Los países grandes y ricos gozan de una ventaja que los pequeños y pobres no: pueden crear y difundir una imagen de sí mismo, de su forma de vida y de sus valores a través de un entramado de influencia cultural tan poderoso como un ejército. Durante el siglo XX, Estados Unidos construyó un relato sobre la fuente de su poder y también sobre el modo en que su pueblo, sus ciudadanos, resolvían sus conflictos: al final del túnel siempre había un aprendizaje, una lección de unidad, un punto en común llamado democracia, en donde se encontraban todos, a pesar de las diferencias y de los muchos disparos que cruzaban su historia. Estados Unidos era, sin duda, un país que podía intervenir, invadir y someter a otras naciones, sin siquiera tratar de disimularlo, pero en su hábitat local, o como ellos dicen “doméstico”, era una sociedad que se prometía a sí misma una grandeza, una fortaleza cívica sostenida por la unidad en la diversidad y la prosperidad. El país construyó un “nosotros” simbólico y ético, quizás no tan real, pero verosímil, del que se jactaba con eficiencia. Había cosas que en Estados Unidos sencillamente no podían suceder, o si es que ocurrían, eran castigadas por las instituciones y por los propios ciudadanos. El gobierno de Donald Trump acabó con esa imagen, probó que en Estados Unidos el presidente podía mentir pública y sostenidamente sin que apenas existiera una consecuencia; demostró que en lugar de argumentar sus ideas políticas, era más cómodo insultar a sus contrincantes; puso en evidencia que, pese a ser el país que había levantado las universidades más prestigiosas del mundo y a que producía conocimiento con resultados prodigiosos, era también una nación en donde la ignorancia y el prejuicio podían ser enarbolados con orgullo desde los sitiales del poder, e incluso ser utilizados como arma política con éxito. Durante cuatro años el Presidente Trump fue vulgar, racista, misógino, violento, y a pesar de todo eso y de las 250 mil víctimas de una epidemia que él desdeñó en su gravedad, decenas de millones de estadounidenses lo siguieron apoyando y le dieron los votos suficientes como para entrampar un proceso y permitirle hablar de un fraude inexistente.

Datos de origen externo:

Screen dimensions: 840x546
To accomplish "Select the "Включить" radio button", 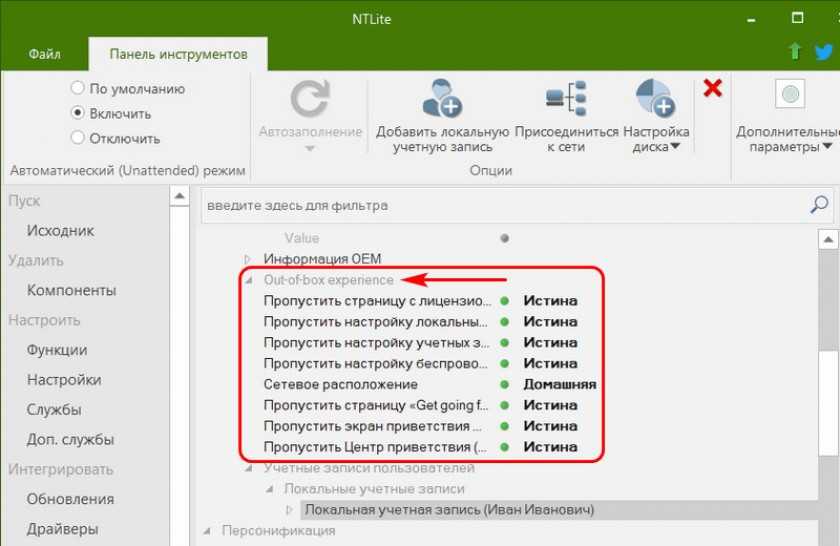I will coord(78,113).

El gobierno de Donald Trump le inyectó a su país una sustancia viscosa y venenosa, una poción de efecto contrastante que circuló a través de discursos y decisiones ejecutivas, y que acabó mostrándole al resto del mundo las fracturas y divisiones que permanecían disimuladas o atenuadas. Apareció nítidamente un país en donde es posible que para muchos, demasiados, la libertad consista en poco más que el derecho a comprar rifles o la posibilidad de amedrentar, sin complejos, a las minorías o a quienes no comparten las creencias de quienes están en el poder.

Aunque Donald Trump no sea reelecto, su paso por la Casa Blanca dejará un legado amargo. Esparció sobre su país su propio agente naranja. Gracias a él y a sus seguidores, en adelante Estados Unidos será visto como la nación en donde decenas de millones de personas piensan que el mundo se divide entre perdedores y ganadores. Una sociedad rica, pero desigual, en donde la mitad de los ciudadanos está dispuesta a renunciar a los hechos y a la ciencia con tal de justificar sus fobias, y a sacrificar la democracia con tal de que la voluntad de un narcisista rabioso se cumpla.